A love letter in 17 parts.

1. This letter is for me. It might also be for you.

2. Seventeen is today’s lucky number.

3. Chances are, the other person in a touchy situation you find yourself in is not a villain, and not a hero. They’re just people, “seeking happiness and avoiding the causes of unhappiness,” as Buddhists say. It’s safe to assume good intent.

4. In other words, it’s not about you.

5. Or, that part is not about you.
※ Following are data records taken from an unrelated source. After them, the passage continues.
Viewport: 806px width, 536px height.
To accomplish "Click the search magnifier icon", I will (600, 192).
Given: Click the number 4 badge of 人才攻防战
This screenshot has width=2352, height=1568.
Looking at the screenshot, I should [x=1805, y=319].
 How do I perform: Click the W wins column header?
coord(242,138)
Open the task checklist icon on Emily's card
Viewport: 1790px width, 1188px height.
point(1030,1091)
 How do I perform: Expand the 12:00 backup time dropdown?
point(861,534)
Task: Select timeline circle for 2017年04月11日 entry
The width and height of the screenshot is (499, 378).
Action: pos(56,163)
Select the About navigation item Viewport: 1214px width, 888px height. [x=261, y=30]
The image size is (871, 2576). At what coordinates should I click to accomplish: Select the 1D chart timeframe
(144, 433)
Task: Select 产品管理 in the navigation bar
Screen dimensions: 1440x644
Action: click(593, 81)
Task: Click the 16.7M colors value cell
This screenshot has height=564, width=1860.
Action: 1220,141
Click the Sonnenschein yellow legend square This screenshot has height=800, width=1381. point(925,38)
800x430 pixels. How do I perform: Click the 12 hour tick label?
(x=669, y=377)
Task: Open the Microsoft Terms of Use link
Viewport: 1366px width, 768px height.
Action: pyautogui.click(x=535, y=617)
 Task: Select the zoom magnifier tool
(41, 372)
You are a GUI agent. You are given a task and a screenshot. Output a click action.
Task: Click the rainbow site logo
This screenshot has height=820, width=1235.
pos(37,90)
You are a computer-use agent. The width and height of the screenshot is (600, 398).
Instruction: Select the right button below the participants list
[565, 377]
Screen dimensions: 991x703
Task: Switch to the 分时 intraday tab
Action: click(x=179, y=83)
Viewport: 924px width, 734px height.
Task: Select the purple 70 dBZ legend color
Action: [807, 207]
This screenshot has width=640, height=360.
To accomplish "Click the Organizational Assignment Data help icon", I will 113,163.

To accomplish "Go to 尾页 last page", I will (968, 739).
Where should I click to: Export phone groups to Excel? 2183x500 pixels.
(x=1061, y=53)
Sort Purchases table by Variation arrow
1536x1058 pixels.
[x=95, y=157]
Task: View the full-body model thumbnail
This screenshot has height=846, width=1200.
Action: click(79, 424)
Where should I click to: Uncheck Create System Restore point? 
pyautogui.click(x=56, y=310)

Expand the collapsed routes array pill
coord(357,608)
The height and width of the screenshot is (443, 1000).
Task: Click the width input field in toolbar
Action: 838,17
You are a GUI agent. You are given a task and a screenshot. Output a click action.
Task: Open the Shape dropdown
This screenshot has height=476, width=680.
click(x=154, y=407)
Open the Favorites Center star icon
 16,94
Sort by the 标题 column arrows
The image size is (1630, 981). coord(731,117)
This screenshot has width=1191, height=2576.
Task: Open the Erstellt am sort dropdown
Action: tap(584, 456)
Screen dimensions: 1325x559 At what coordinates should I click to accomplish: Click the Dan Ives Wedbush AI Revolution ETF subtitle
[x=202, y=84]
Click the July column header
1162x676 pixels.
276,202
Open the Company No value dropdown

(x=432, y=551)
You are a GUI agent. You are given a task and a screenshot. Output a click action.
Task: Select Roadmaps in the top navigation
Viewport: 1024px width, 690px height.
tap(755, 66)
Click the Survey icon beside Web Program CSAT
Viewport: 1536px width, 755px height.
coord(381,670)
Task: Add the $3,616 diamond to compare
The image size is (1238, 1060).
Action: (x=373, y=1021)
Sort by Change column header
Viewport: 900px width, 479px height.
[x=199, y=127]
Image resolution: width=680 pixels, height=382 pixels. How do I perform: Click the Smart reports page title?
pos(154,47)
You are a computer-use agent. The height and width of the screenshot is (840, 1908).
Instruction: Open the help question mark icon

The part that is about you: who you become in response.

6. The easy thing: to kick them out of your heart completely, and close it against them.

7. The other easy thing: to creep into their lane, to try to handle their business (and forget to handle your own).

8. The hard (bordering-on-impossible), master level of play: to love them, and keep a soft corner of your heart for them, while simultaneously remembering that what serves the highest good is keeping your commitments to your Self.

9. Your responsibility is to your own life.

10. It’s easy (and tempting) to use your righteous, manufactured anger as the fuel to launch yourself into doing what you must do.

11. Resist this. Find alternate fuel sources.

12. Injury-as-kindling removes all power from you, and places it squarely outside of you.

13. When, in reality, there’s no villain here. No bad actors. Just regular humans, negotiating the world with a lifetime (each) of history and hurts and lost loves, stumbling sometimes under unexpected burdens.

14. It’s natural to wobble. The challenge is to continually bring yourself back to reality, to the center, to the truth, which is that you don’t know anything about anything. This is the tender, demanding path you’re committed to.

15. Why would you want to shut it down, or turn it off? Yes, I know it hurts. Your giant heart is the most beautiful thing about you. It’s worth a little pain to keep it open.

16. Sometimes, in even what landed like unmitigated bad news, there was the intention of kindness and protection, with your name on it specifically. Look for it.

17. Writing solves problems that have nothing to do with writing. If the frustrated value is love, or freedom, or self-expression, or something else, write. See if it doesn’t start to unravel your heart’s defenses.